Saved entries
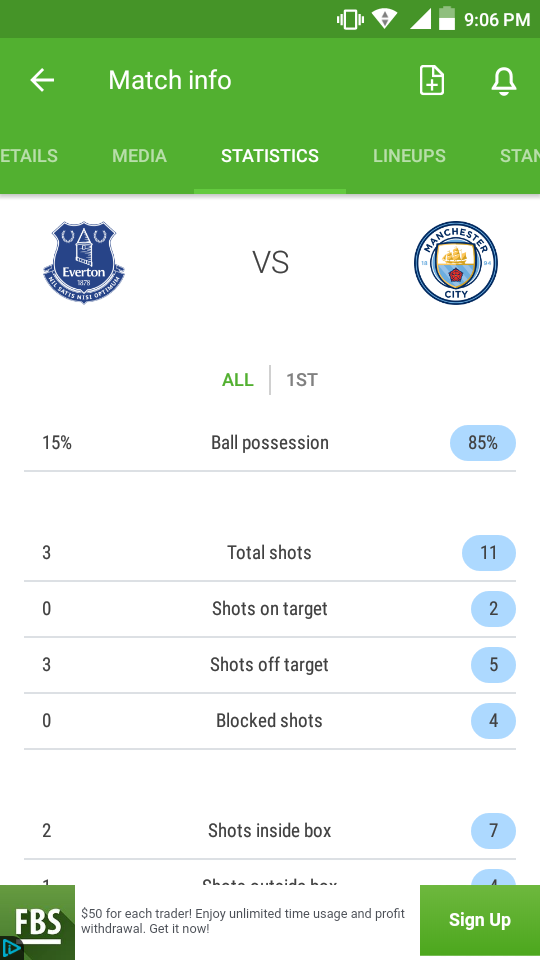
Task: Tap the 85% ball possession badge
Action: (483, 443)
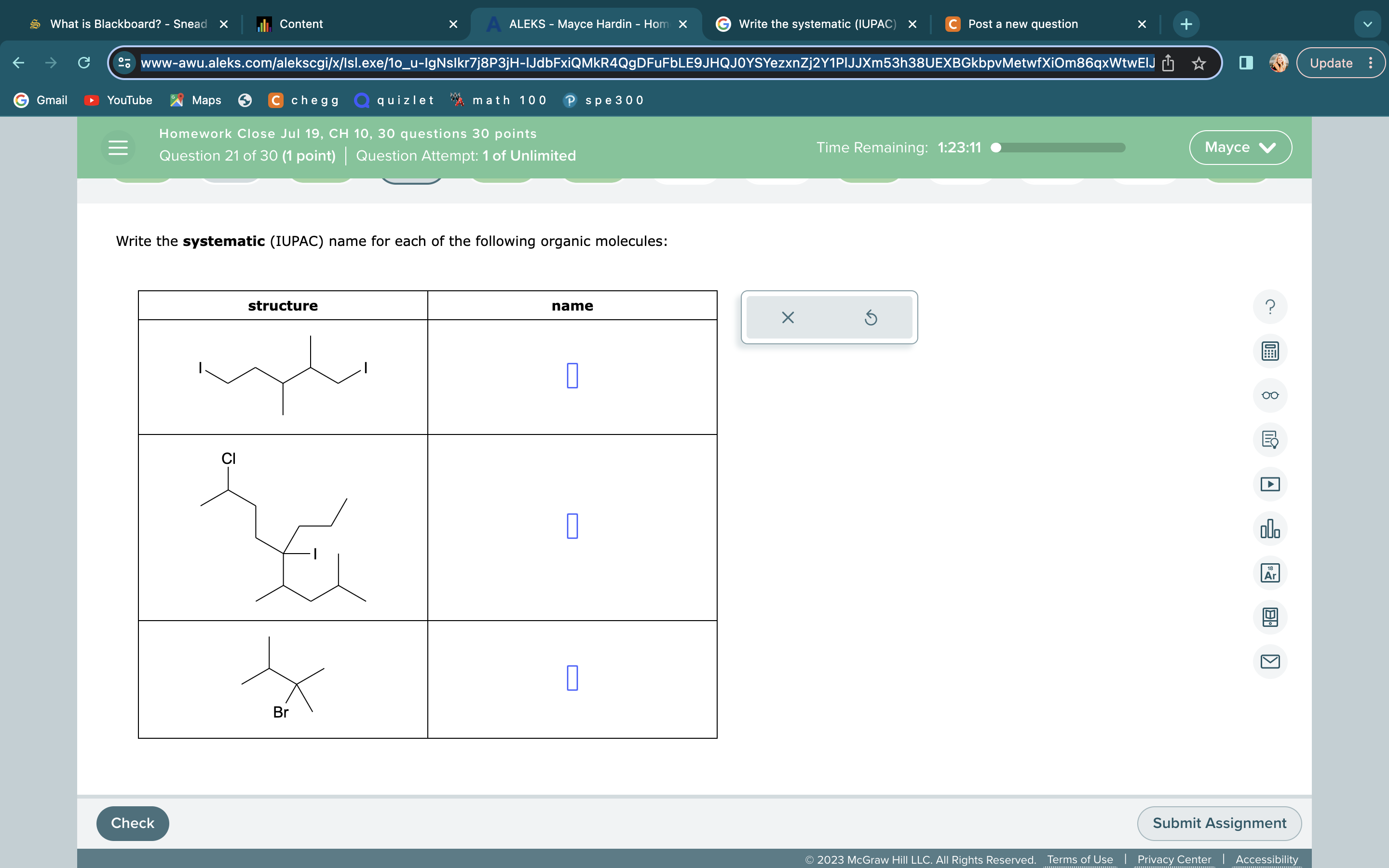This screenshot has height=868, width=1389.
Task: Click the reading glasses accessibility icon
Action: [x=1270, y=395]
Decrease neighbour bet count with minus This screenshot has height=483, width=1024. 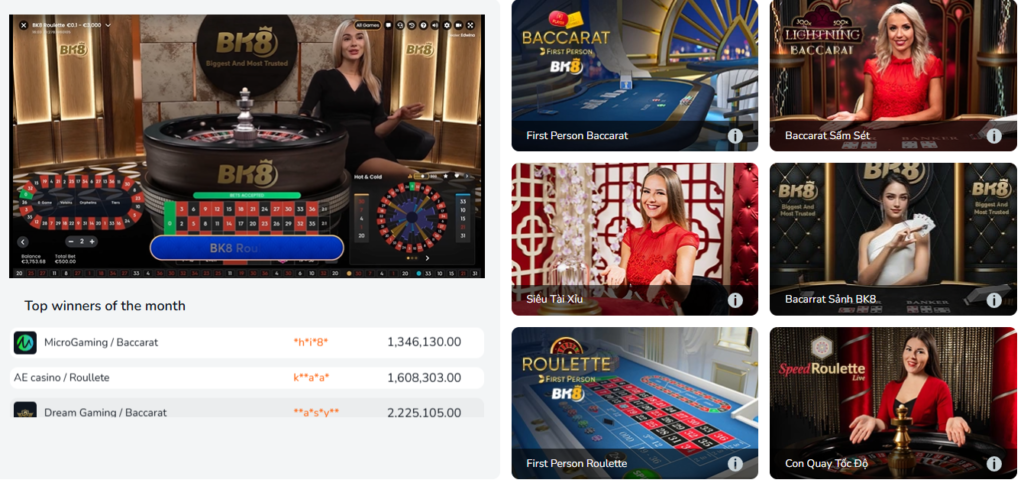pos(72,242)
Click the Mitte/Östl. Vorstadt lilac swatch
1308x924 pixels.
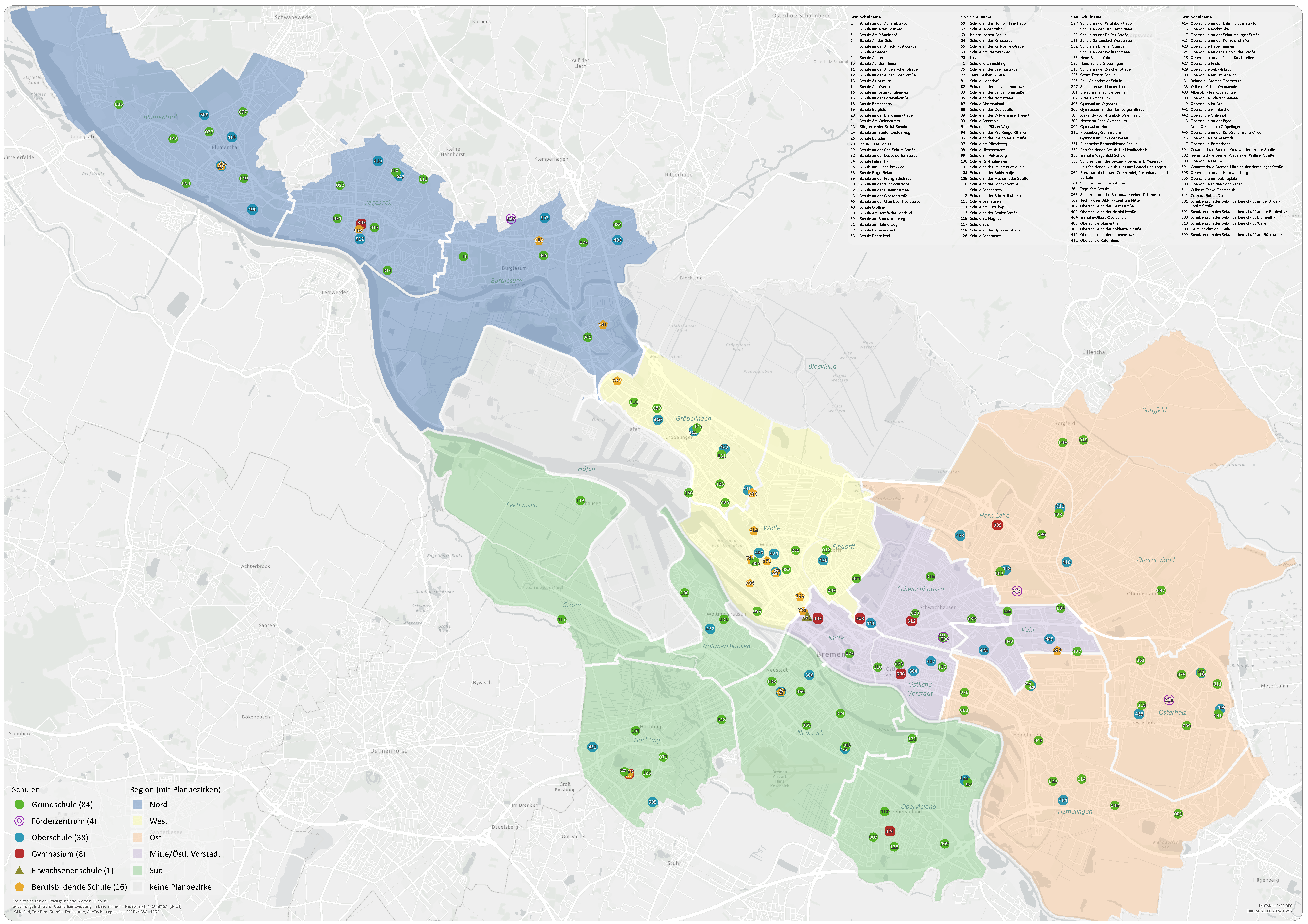tap(137, 854)
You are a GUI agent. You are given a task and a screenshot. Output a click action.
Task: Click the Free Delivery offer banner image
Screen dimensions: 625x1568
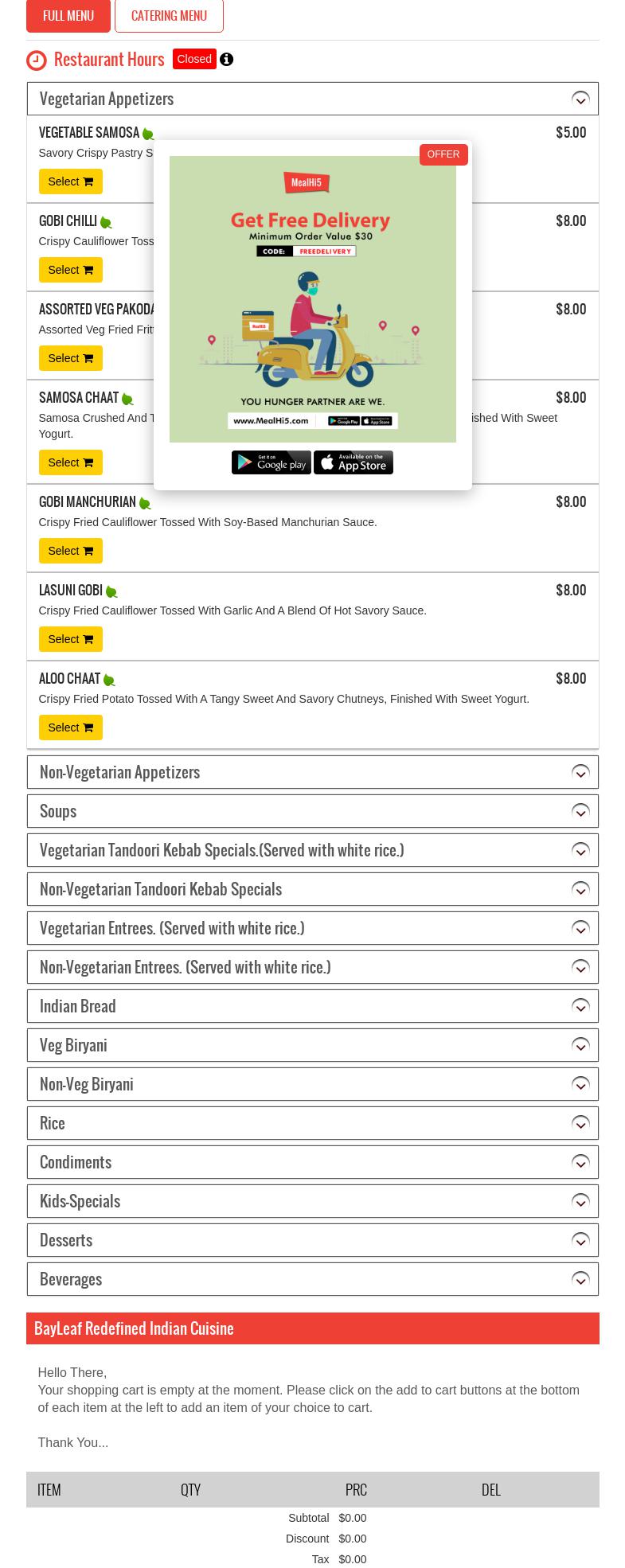(312, 299)
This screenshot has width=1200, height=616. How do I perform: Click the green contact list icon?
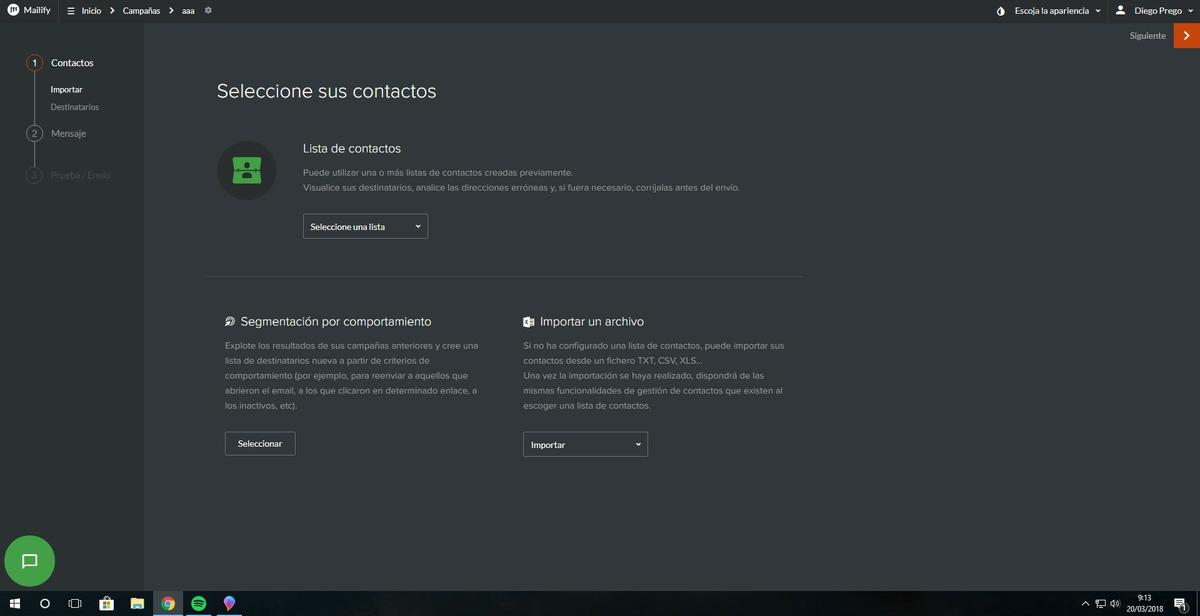pyautogui.click(x=246, y=170)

Written request = Extract every line from the one containing "Click the Mitte/Östl. Vorstadt lilac swatch" down to the final line of the saved entries, copying each word for word. Leave the pictures out of your answer.

In response =
Click the Mitte/Östl. Vorstadt lilac swatch
1308x924 pixels.
tap(137, 854)
You are a GUI agent. You are given a task and a screenshot. Output a click action.
Task: Click the Free Delivery offer banner image
Screen dimensions: 625x1568
(312, 299)
This screenshot has width=1200, height=616. How do I perform: Click the green contact list icon?
pyautogui.click(x=246, y=170)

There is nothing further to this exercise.